Trail of Broken Wings

I glanced around, noticing a chair shoved up against the door, locking us in. Or locking everyone else out, I realize. How long has Sonya needed to do that? How many other ways has she needed to protect herself from nameless fears? Shame fills me, knowing my sister has been suffering in indescribable ways while I lived in comfort. But it was all a sham, a smoke screen I created to hide what had happened to me.

I have never really lived, never fully allowed myself happiness. There’s so much about myself I have never understood. I love pickles but hate cucumbers. Pictures of nature fascinate me, but I can’t stand camping. Give me fresh tomatoes any day to munch on, but tomato sauce on pizza makes me gag. I love children, but the thought of having one scares the hell out of me. I have never bothered to dissect the reasons I am the way I am—just accepted myself with an openness others lack. But as thoughts of the assault start to filter through along with images of a baby, I begin to wonder how far the pain of my father’s act reaches. Curling into a fetal position, my hand cradling my stomach, I feel myself falling into another fitful sleep.

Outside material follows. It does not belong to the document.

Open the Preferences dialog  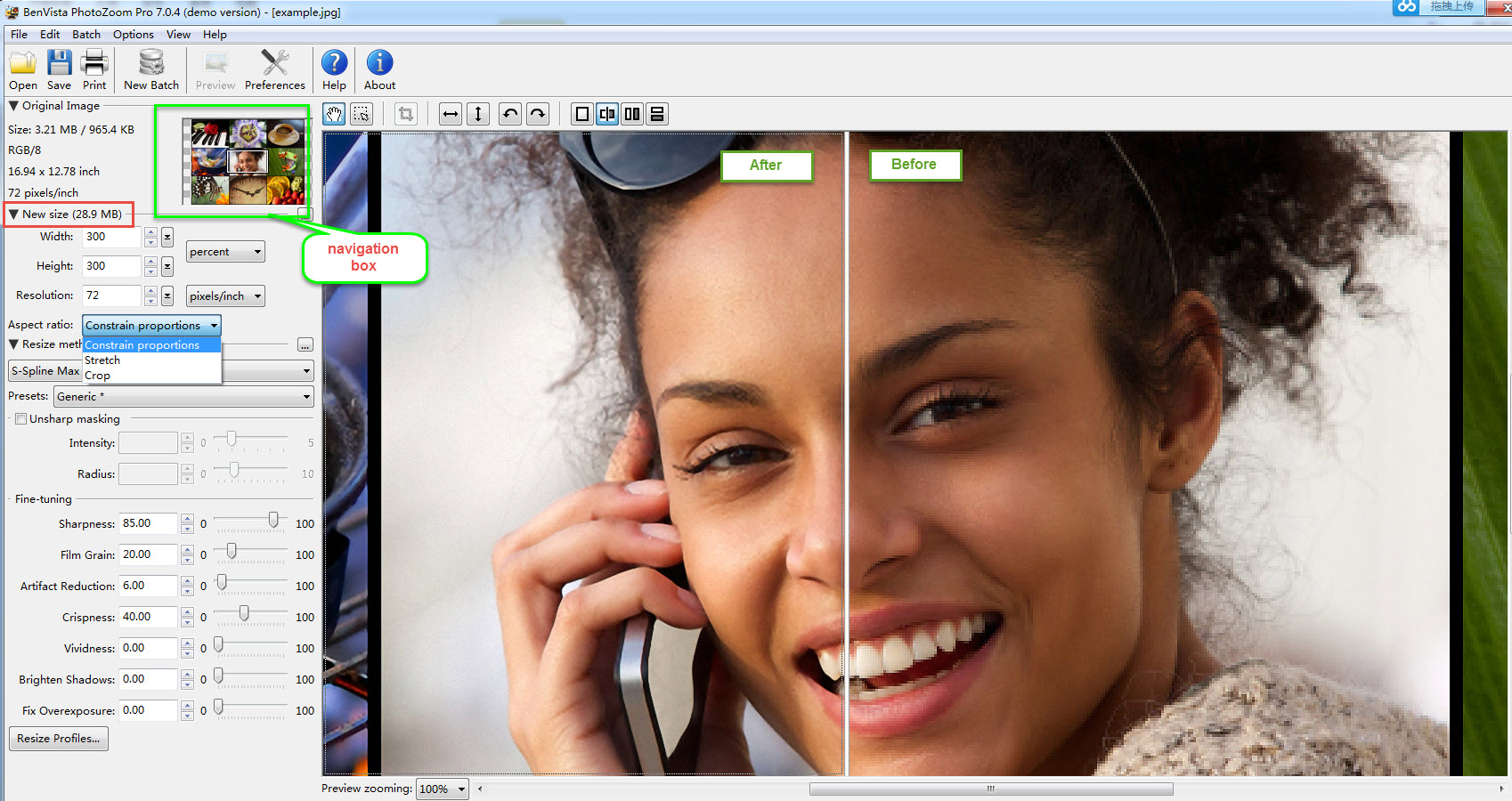274,67
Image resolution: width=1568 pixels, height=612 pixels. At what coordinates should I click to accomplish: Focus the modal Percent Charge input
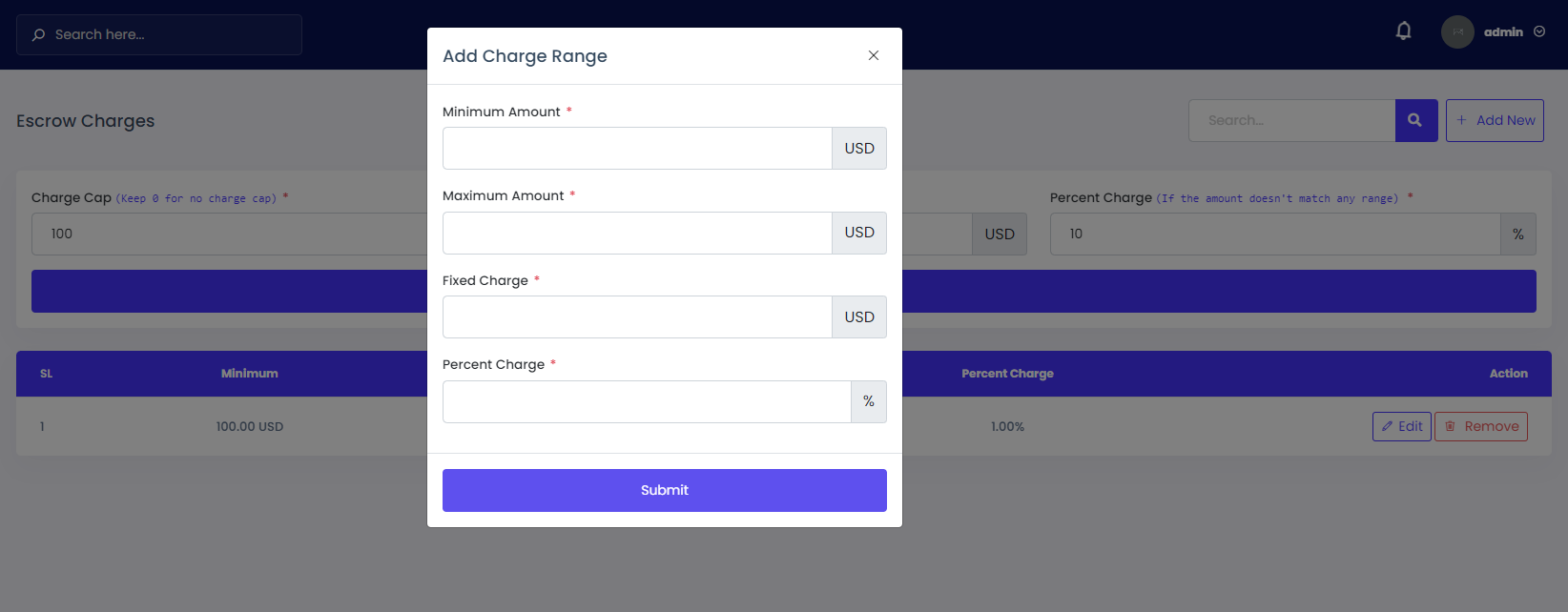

Mama brings me an early dinner of one my favorite meals—pani puri. Puffed balls of fried wheat are popped open at the top and filled with potatoes, lentils, mint chutney, and onions. Topping it off is yogurt and sweet brown chutney. It is one of the few indulgences I could never resist, eating fifteen to twenty puris in one sitting. She sets the plate down in the normal place—by my bed—and strokes a hand across my hair. Assuming I’m asleep, she starts to walk out when I call her name.

“You’re awake,” she says, sounding surprised.

“Yeah.” I sit up in bed, avoiding looking into the mirror that hangs nearby. “I have been for a few hours.”

She says nothing, coming to sit by me instead. I scoot over, making room. She fits easily alongside me, her body smaller than I remember. Her hand next to mine, I see the wrinkles and the frailty I have always glanced over before. “I have been worried, Beti,” she murmurs.

“I know.” I lay my head back against the headboard, feeling the knots in my hair. I ventured into the shower once or twice but found even that to be too exhausting. “I’m just . . .” I try to find the words, but instead a tear falls silently down. I wipe it away quickly only to have another follow suit. “It’s just hard.”

“Do you remember?” she asks.

“Just flashes, here and there.” I am thankful it’s not more but ashamed for being so. “I see myself walking down the hall afterward. Trying to find someone. But I don’t remember the actual act, what he did to me.” I rub my head, hoping to jog my memory. “But that doesn’t mean it didn’t happen. Somewhere in my mind there’s a memory of it.” I yearn to pull it out, like a rabbit from a hat, and make it disappear forever. “Part of me always knew the truth. I just couldn’t see it.” My voice cracks, terror lining every word. “What if I don’t get better? What if this”—I motion to myself and around me—“is all I am?”

“Did I ever tell you the old Hindu parable of the rope and the snake?” Mama asks, facing forward, not responding directly to my plea.

“No,” I say, unsure where she is leading. Mama rarely read stories to us as children. At first she said it was because she wasn’t fluent in English and didn’t want to impede our learning with her interpretation, but years later she admitted to me she had stopped believing in fairy tales; she just couldn’t remember when. “I don’t think you did.”

She pulls her knees up to her chest, almost like a child, and begins to recite the parable from memory. “There was once a man who worked a very long day. He had a hard life, this man. Worked from morning until night in the fields of India without a rest or break to eat. The sun would beat down on his head and, without a hat to shelter him, sweat would pour onto his forehead and down his neck. With little water to drink, it was fortunate he did not collapse from heat exhaustion.

“This man was not a happy man,” Mama continued. “He had no family or anyone to call his own.”